Monday, August 22, 2022

[Neustar] SDO_POINTINPOLYGON for fast, high-volume spatial processing

Many location intelligence and geospatial applications need to perform high volumes of spatial queries daily – with fast performance to service critical business applications. Neustar operates a cloud-based analytics platform called ElementOne, which provides real-time lead scoring, custom segmentation, and market analytics for its SaaS customers worldwide. The ElementOne platform runs 24/7, conflating data from 200-plus sources.

Read More: 1Z0-1093-21: Oracle Cloud Database Services 2021 Specialist

ElementOne combines spatial analysis with sophisticated analytics and predictive modeling. This gives clients real-time insights into the effectiveness of their marketing programs and store siting plans. Because the data is sensitive and needs to be available on demand, workflows must be highly secure, scalable, available, and reliable. Read more about Neustar’s business challenges and other Oracle Database 19c features they use here.

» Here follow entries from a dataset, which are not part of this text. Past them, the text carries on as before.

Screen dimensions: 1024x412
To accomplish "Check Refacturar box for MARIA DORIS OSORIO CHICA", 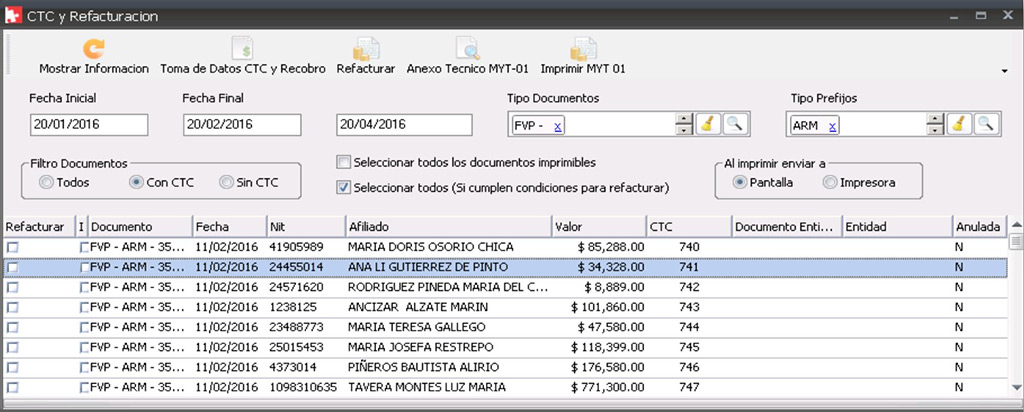I will (x=13, y=247).
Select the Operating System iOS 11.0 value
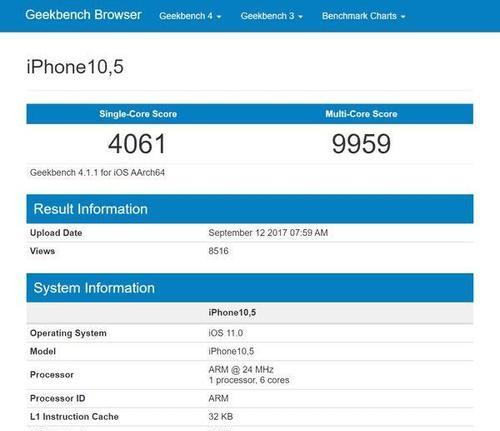 226,333
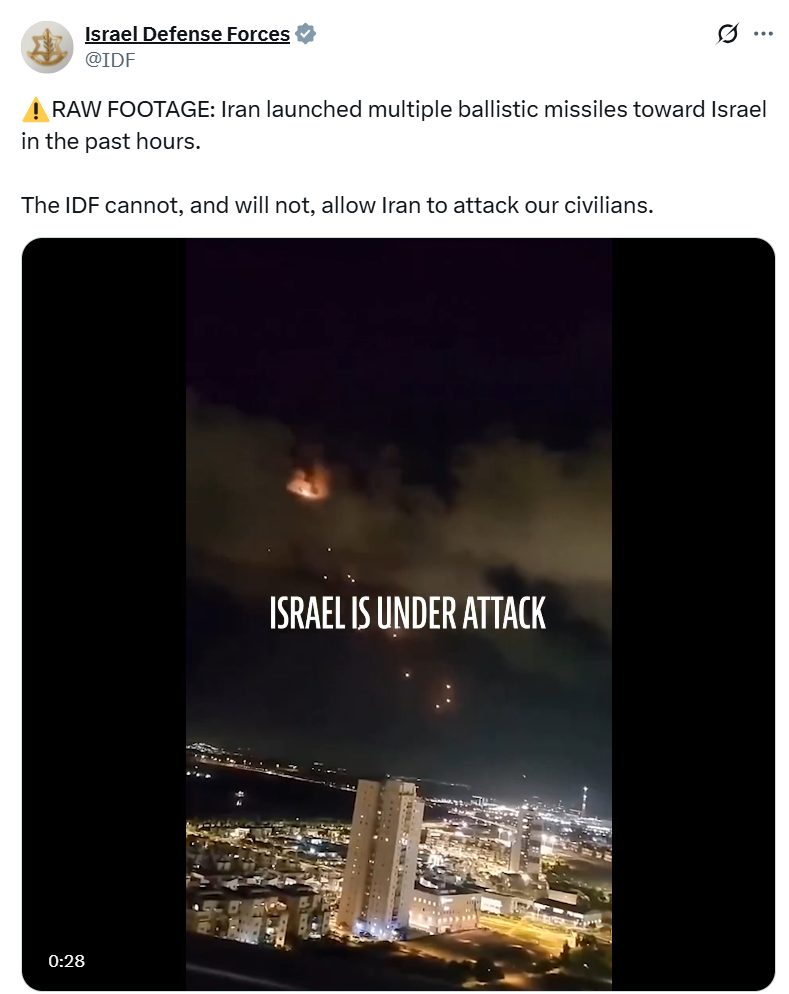Click the orange fireball in the video
The image size is (789, 994).
(308, 482)
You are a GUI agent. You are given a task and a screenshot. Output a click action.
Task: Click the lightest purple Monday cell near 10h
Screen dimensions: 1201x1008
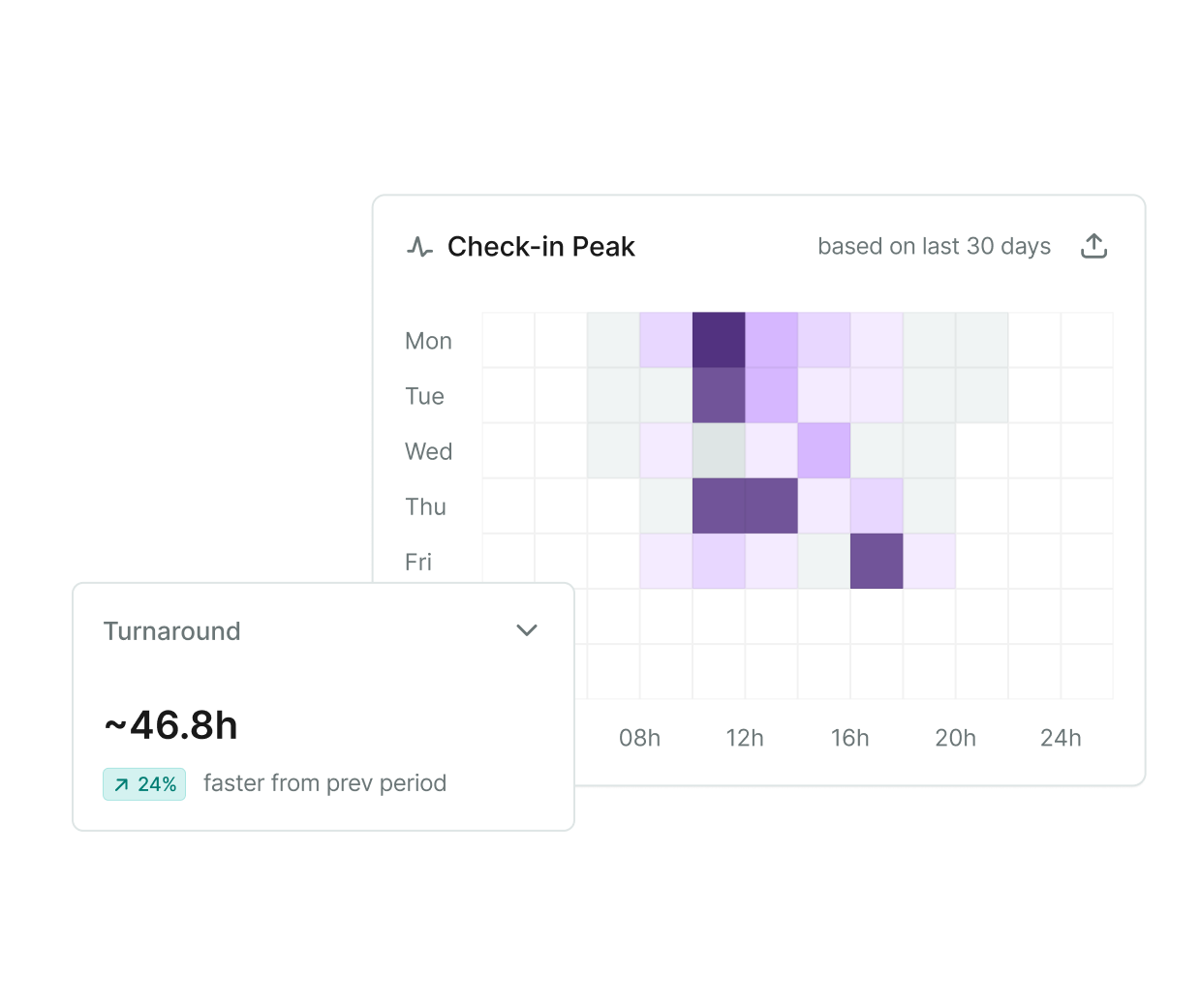[666, 340]
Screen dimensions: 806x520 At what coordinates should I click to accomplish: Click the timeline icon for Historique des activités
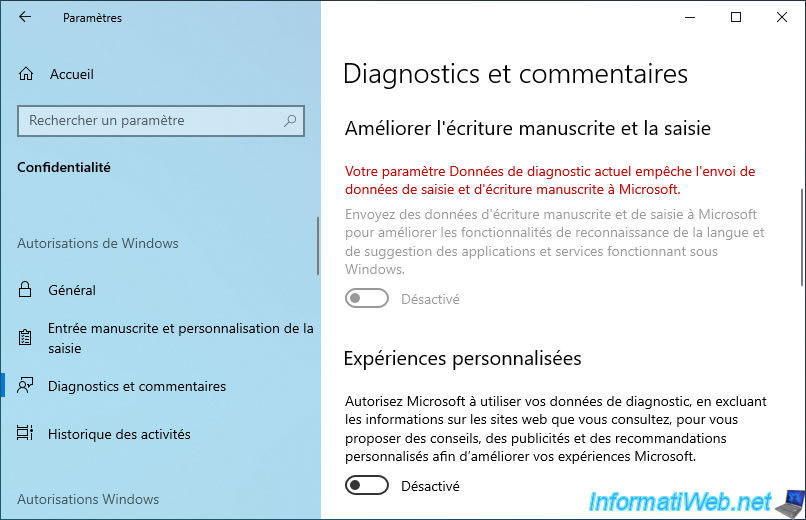(25, 433)
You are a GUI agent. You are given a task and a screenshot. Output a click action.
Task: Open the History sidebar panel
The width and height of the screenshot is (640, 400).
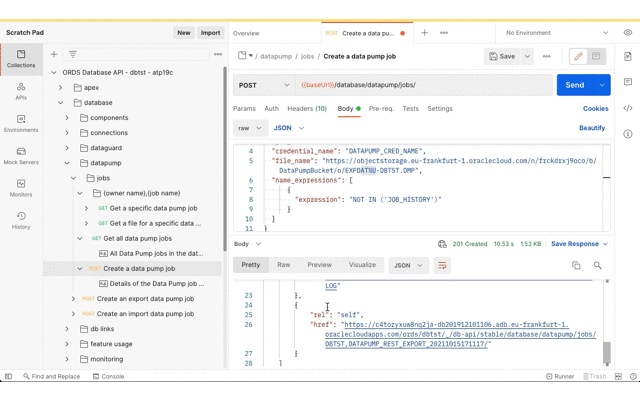click(x=21, y=221)
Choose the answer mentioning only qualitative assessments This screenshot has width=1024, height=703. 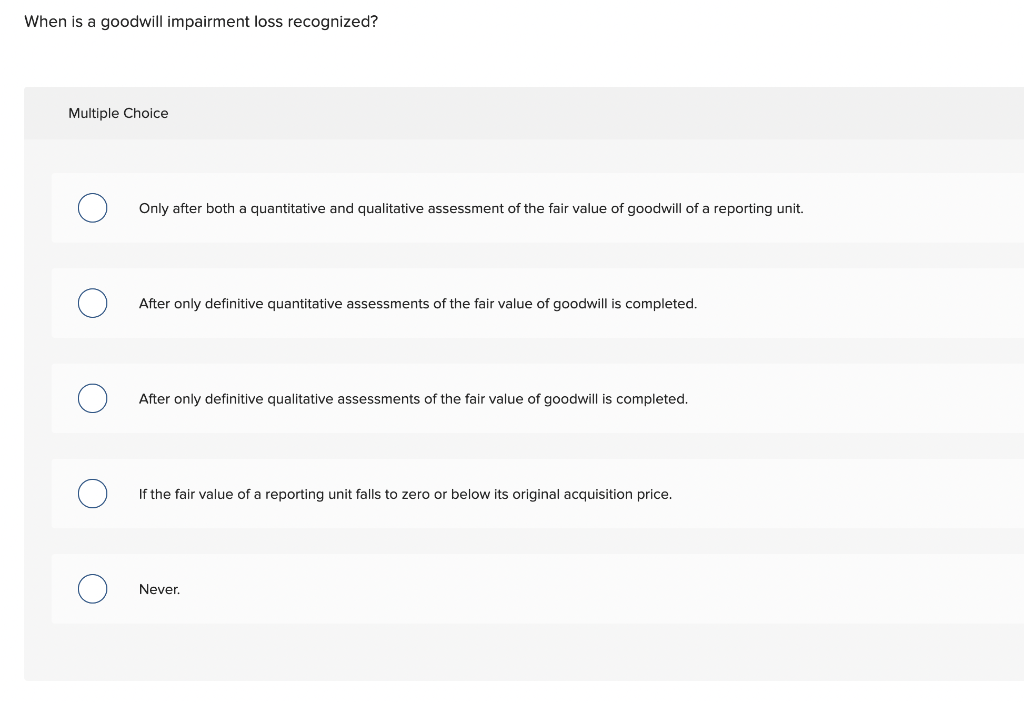(x=413, y=398)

In this blog post, Nick Salem, Distinguished Engineer at Neustar, describes a specific Oracle Spatial function and Oracle Database 19c global temporary tables, and how they help Neustar deliver location analytics quickly, at scale. Nick shows how to use the SDO_POINTINPOLYGON function to find all customers within a certain distance of a sales trade area, and shares performance results using large customer point data sets.

--

The SDO_POINTINPOLYGON function API is a great feature that was first released in Oracle Database 12c. There is a nice blog post that explains how this feature can be used to address the challenges of ingesting large amounts of spatial data where you can handle the loading and querying of large spatial data sets without the overhead associated with creating and maintaining a spatial index. The post shows how SDO_POINTINTPOLYGON can really benefit massive scale operations, such as those using Exadata environments.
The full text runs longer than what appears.